All that remains is to show that \({{\bar{s}}}^n\), given by

$$\begin{aligned} ({{\bar{s}}}^n)'={\hat{s}}'\big |_{F_{T_1}}+({\hat{s}}^n)'\big |_{[0,1]\setminus F_{T_1}} \end{aligned}$$

is admissible.

Set \(Y={\hat{s}}(X)\). The existence up to time \(T_{i_0}\wedge T_{\ell }\) of a weak solution to

$$\begin{aligned} dY=-s'\circ \tilde{s}^{-1}(Y_t)dB_t \end{aligned}$$

follows easily from Englebert and Schmidt (1985) on observing that \(\beta \) and \(\beta '\) are strictly positive on \((\ell ,i_0]\), \(\Psi \) is strictly positive on \((\gamma _{\delta },\infty )\), and, for \(\ell<i<i_0\),

$$\begin{aligned} {\tilde{{\hat{s}}}}(i)=\tilde{s}(i_0)\exp \left( \int _\ell ^i\frac{\beta '(y)}{\beta (y)\Psi (R(y))}dy\right) . \end{aligned}$$

We may then extend this to a solution for all t using standard techniques since \({s_0}\) is, by assumption, admissible. This implies that \(\mathbb {P}_{s,x}\) (as in (2.4)) exists establishing that s is admissible. \(\square \)

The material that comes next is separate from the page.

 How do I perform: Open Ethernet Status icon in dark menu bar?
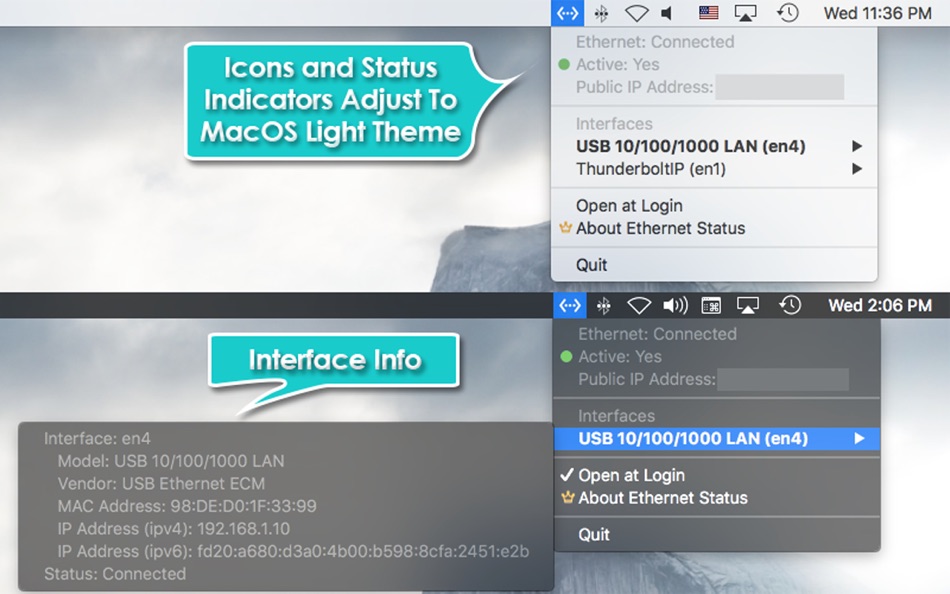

5 Concluding remarks and further problems

We remark first that the optimally controlled process is not a diffusion nor even strong Markov. To make it into one we have to adopt an infinite dimensional statespace recording the choice of \(s'\) at each level so far visited.

Although we have solved the minimisation problem when \(F_0\) is of the form \([0,\ell ]\cup [i,1]\) the problem remains open for other forms of constraint sets. It is tempting to speculate that a similar approach to the one adopted here would, with much further work, yield a result when \(F_0\) is of the form

$$\begin{aligned} {[}0,\ell _1]\cup [i_2,\ell _2]\cup \cdots \cup [i_n,1] \end{aligned}$$

and \(X_0\ge i_n\) but we have no suggestions as to the form of optimal controls for any other forms of the constraint set. A complete solution would be fascinating.

The corresponding network problem, where X is a reversible Markov chain on a specified graph is equally interesting and merits further exploration.